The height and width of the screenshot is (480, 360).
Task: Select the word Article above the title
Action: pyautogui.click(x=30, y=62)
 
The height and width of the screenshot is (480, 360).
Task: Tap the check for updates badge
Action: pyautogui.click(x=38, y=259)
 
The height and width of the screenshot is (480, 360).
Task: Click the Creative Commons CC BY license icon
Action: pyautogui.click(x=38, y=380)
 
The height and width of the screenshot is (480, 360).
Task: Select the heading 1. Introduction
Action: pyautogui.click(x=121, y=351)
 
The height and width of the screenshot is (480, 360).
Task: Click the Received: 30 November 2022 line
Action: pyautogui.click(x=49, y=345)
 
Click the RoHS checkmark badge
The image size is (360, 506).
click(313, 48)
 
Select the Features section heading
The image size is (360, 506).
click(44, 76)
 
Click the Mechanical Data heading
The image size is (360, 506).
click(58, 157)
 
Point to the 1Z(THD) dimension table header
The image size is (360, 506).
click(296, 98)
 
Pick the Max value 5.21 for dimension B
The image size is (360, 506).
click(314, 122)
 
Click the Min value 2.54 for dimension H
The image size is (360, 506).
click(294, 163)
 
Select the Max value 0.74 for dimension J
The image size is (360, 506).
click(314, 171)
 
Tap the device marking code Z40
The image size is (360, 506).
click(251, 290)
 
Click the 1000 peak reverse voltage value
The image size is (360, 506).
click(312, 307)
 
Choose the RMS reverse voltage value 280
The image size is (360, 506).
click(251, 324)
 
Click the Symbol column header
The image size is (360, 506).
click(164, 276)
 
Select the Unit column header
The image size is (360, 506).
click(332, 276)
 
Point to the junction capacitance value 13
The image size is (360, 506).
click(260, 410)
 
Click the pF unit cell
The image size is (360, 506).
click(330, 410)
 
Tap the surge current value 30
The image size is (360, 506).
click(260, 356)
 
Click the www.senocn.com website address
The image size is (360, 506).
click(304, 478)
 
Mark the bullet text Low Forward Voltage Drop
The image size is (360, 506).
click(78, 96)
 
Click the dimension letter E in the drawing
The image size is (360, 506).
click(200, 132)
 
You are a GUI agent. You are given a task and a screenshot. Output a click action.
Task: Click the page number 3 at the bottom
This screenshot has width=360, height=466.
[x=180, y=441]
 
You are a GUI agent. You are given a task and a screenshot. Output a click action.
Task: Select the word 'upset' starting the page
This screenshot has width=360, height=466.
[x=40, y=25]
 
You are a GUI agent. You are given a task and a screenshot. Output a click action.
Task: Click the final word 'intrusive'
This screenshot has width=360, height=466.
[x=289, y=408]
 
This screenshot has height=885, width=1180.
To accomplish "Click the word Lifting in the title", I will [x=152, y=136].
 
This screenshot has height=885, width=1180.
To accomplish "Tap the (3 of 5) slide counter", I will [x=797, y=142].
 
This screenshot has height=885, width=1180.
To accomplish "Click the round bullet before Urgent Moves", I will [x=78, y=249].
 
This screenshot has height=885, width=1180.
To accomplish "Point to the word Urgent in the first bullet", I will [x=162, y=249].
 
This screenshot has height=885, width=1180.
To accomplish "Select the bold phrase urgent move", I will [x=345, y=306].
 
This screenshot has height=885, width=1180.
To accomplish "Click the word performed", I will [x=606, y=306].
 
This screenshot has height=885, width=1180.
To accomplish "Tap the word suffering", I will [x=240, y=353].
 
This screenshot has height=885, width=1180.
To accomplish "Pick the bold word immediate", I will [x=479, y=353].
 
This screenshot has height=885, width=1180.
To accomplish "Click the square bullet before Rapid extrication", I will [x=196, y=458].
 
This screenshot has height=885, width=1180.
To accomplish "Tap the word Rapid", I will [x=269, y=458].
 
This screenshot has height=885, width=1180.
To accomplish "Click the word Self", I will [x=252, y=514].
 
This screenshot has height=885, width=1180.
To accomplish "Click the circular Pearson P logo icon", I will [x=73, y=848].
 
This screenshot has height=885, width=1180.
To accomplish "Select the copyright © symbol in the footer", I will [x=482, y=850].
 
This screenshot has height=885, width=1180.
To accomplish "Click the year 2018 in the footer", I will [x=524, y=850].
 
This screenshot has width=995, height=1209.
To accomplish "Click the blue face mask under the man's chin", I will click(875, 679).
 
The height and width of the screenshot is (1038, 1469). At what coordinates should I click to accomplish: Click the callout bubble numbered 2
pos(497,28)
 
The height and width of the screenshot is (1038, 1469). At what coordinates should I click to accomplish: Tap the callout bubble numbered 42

━━━━━━━━

Offset every click coordinate by 91 in the data starting at the line containing "Choose the RMS reverse voltage value 280" and ending at the line containing "[x=289, y=408]". Rewrite each line in that range, leaving everything except the coordinates unchanged.

Choose the RMS reverse voltage value 280
The image size is (360, 506).
click(342, 415)
 
Click the Symbol column header
The image size is (360, 506).
click(255, 367)
 
Select the Unit column header
The image size is (360, 506).
click(423, 367)
 
Point to the junction capacitance value 13
The image size is (360, 506).
click(351, 501)
 
Click the pF unit cell
The image size is (360, 506).
click(421, 501)
 
Tap the surge current value 30
The image size is (360, 506).
click(351, 447)
 
Click the www.senocn.com website address
The image size is (360, 506).
click(395, 569)
 
Mark the bullet text Low Forward Voltage Drop
The image size is (360, 506).
click(169, 187)
 
Click the dimension letter E in the drawing
The image size is (360, 506).
click(291, 223)
 
You are a GUI agent. You are given a task and a screenshot. Output a click action.
Task: Click the page number 3 at the bottom
This screenshot has width=360, height=466.
[x=271, y=532]
 
You are a GUI agent. You are given a task and a screenshot. Output a click action.
Task: Select the word 'upset' starting the page
This screenshot has width=360, height=466.
[x=131, y=116]
 
You are a GUI agent. You are given a task and a screenshot. Output a click action.
Task: Click the final word 'intrusive'
This screenshot has width=360, height=466.
[x=380, y=499]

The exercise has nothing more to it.